No matter how strong your commitment or how clear your vision, food cravings will appear when you change your eating habits.
The most powerful technique I have ever found for releasing fat is the elimination of sugar and grains, especially bread. But just because it's powerful and effective doesn't mean it's easy at the start.
Bread was my first binge food, and since every normal American household has a loaf of bread in the the kitchen, not to mention hot dog or hamburger buns in the cupboard, it is hard to keep your distance from it. Two days ago, I got into the rolls that I had bought when we had a friend over for dinner. They were on the top shelf of the refrigerator, and that evening I was putting away the raw cream for my after-dinner cup of decaf, and I happened to look up and see them.

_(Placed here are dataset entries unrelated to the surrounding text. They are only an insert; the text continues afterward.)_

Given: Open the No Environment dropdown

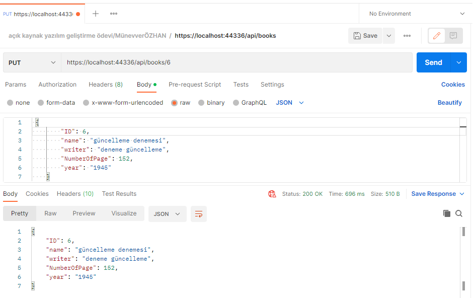Looking at the screenshot, I should pos(416,14).
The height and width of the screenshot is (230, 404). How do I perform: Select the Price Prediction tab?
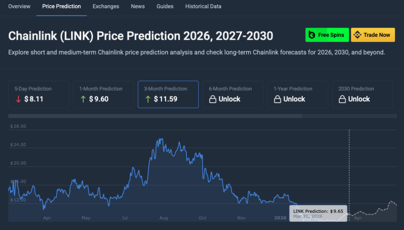pos(62,6)
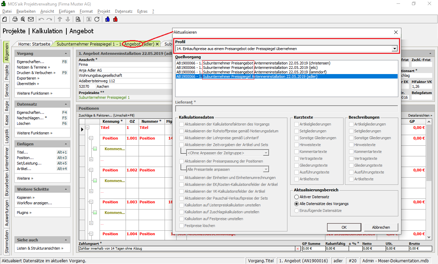
Task: Collapse the Titel tree node
Action: coord(88,128)
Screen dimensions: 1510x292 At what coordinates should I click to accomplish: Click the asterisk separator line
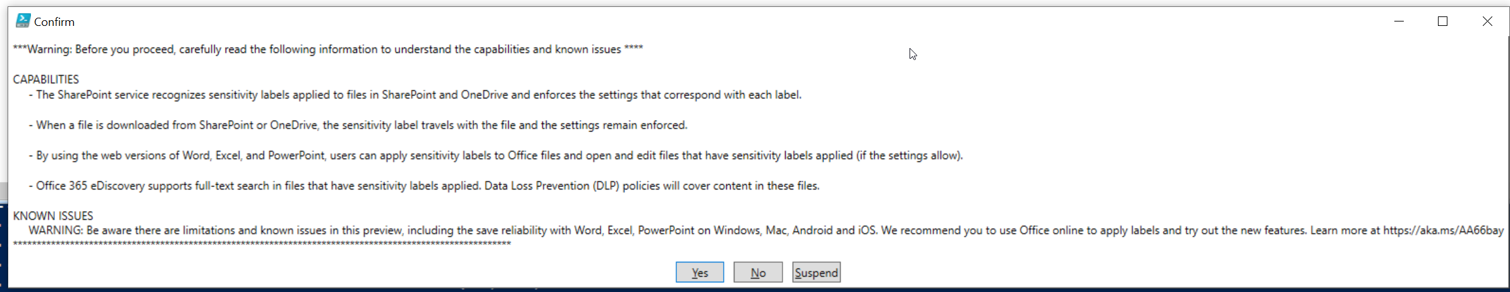[x=262, y=244]
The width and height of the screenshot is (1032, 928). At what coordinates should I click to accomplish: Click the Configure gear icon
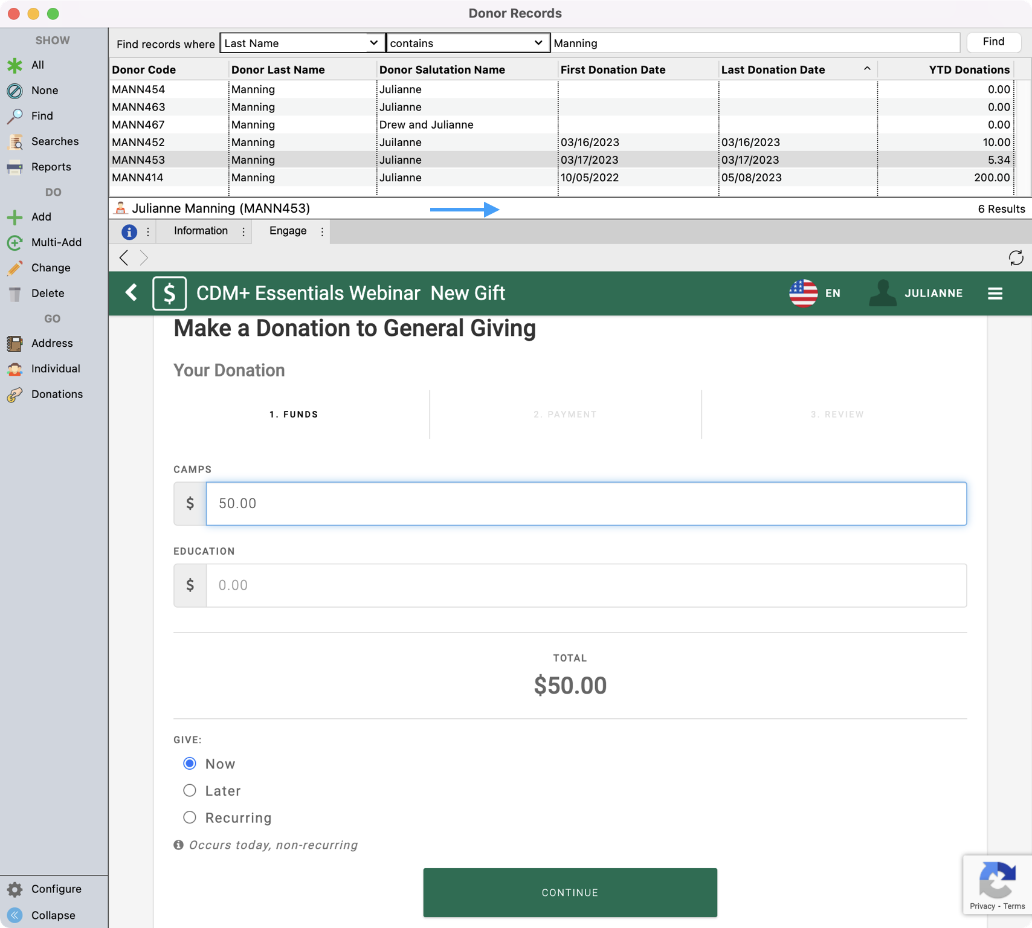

I wasn't hungry. As a matter of fact I was still full from diner, but I pulled them down, slathered two of them with Kerrygold butter, and they disappeared down my throat before anyone could see me and ask what I was doing. I have this uncanny ability to isolate my higher self for just long enough to gobble down a trigger food. It's like when a mosquito lands on you and you know you're going to get bit, but you're not fast enough to slap that insect away before you feel the stinger slide in.
In the morning, my head aching and my fingers swollen from by common reaction, I resolved to commit to 30 days without my personal trigger foods, and I wrote yesterday's post.
Two hours ago, just as I finished a fantastic abstinent breakfast, I was hit by a bread craving so strong I could hardly believe it. It took at least five different thought strategies to "Think myself down" from the craving cliff I was standing on.
Did I cave to the crave? No. I thought about many reasons why I did not want to go gobble down dinner rolls. The thought that finally got me through the craving wasn't that I wanted a great figure, or that I didn't want to feel guilty tomorrow. I simply said to myself,
"I want to feel good now, and in the very next moment after now."
I have finally accepted that even the moment of the first bite brings pain instead of pleasure. I feel like I dodged a meteor. (It was a very dramatic craving.)
I feel confident that my tomorrow, I will have enough distance from my last slip that the physical craving for bread will be resolved. The days when I teach and train are so much easier because I want to look and feel my best at work. It's the weekends that pose my biggest challenges.
Today's Menu: Coffee, raw cream, 2 eggs, 3 strips of bacon, sauteed cabbage, celery, and onion, ghee.
Lunch: 4 oz chicken, mixed green salad, olive oil, vinegar, 1C broccolini, 1t butter.
Dinner: 4 oz beef, 1C carrots, salad, olive oil and vinegar, 1t butter, decaf with cream.
Today, instead of seeking more dubious pleasure in food, I will pull weeds in the sunshine, and enjoy spending time with my family. That's better than a silly old roll any day.